--Eh bien, je ne cours aucun danger, et très-probablement, à moins d'un accident que nul ne peut prévoir, j'atteindrai un âge fort respectable.

--Je ne puis, dit mon gendre, que me féliciter de cet heureux changement.

Son ton était irréprochable, mais l'expression de son visage, quoi qu'il en eût, était moins joyeuse que ses paroles.

--Le résultat est que, devant vivre longtemps, j'avais des années devant moi pour prendre une résolution irrévocable, et je reconnais que j'ai marié Suzanne à la légère.

--Comment l'entendez-vous? dit M. de Lincy en levant sur moi un regard poli et haineux.

--C'est ce que je vous dirai tout à l'heure. Mais votre position, vos espérances, en un mot, se trouvent aussi modifiées par mon état actuel de santé... de sorte qu'il y aurait, je pense, lieu d'arriver à un compromis... Si vous voulez me rendre Suzanne, et considérer, en ce qui dépend de vous, votre mariage comme non avenu,--je vous offre une rente viagère de nature à contenter les goûts les plus larges.

Je me tus. Mon gendre, toujours calme, m'observait de son regard terne et froid. Comme il gardait le silence, je levai les yeux sur lui pour l'interroger. Il parla:

--Je ne peux pas m'expliquer, cher beau-père, dit-il, le motif qui vous porte à me faire une proposition aussi extraordinaire; Jusqu'ici, à ce qu'il me semble, Suzanne et moi n'avons jamais donné lieu de penser que nous n'étions pas heureux de vivre ensemble!

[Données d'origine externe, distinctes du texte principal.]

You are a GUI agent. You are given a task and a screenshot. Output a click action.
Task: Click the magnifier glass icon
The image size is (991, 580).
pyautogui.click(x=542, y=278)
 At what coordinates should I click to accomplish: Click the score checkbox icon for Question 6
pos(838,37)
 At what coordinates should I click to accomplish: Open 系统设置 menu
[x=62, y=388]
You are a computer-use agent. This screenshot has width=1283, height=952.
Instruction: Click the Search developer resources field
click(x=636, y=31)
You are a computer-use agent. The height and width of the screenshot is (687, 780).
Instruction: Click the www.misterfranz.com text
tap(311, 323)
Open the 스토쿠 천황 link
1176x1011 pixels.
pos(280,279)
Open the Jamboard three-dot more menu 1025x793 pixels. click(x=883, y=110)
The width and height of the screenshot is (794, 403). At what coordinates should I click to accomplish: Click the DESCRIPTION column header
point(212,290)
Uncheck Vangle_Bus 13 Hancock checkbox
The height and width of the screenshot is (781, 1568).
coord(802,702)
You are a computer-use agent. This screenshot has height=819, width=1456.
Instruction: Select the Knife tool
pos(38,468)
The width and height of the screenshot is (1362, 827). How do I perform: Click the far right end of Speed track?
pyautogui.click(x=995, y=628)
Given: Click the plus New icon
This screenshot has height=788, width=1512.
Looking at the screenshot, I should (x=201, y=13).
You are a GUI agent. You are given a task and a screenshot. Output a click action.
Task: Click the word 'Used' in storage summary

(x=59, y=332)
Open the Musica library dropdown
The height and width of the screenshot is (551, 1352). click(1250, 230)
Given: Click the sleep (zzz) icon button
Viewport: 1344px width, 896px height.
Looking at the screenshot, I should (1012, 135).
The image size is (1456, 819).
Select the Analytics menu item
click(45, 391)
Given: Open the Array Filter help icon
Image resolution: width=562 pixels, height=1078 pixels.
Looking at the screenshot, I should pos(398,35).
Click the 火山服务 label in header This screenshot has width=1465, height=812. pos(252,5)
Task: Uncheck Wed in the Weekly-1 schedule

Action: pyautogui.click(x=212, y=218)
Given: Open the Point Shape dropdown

--Je n'ai pas à discuter cette question, repris-je avec une sorte d'impatience, ce genre de discussion nous entraînerait trop loin. Je vous demande si vous consentez à me rendre ma fille.

--Mais, cher beau-père, dit-il avec une politesse exquise, vous n'y pensez pas! Que dirait-on de moi dans le monde,--et, bien mieux, que dirait-on de madame de Lincy? Une jeune femme qui quitte à dix-huit-ans la maison conjugale! Cette démarche malheureuse lui ferait, ainsi qu'à moi et à vous-même, un tort irrémédiable!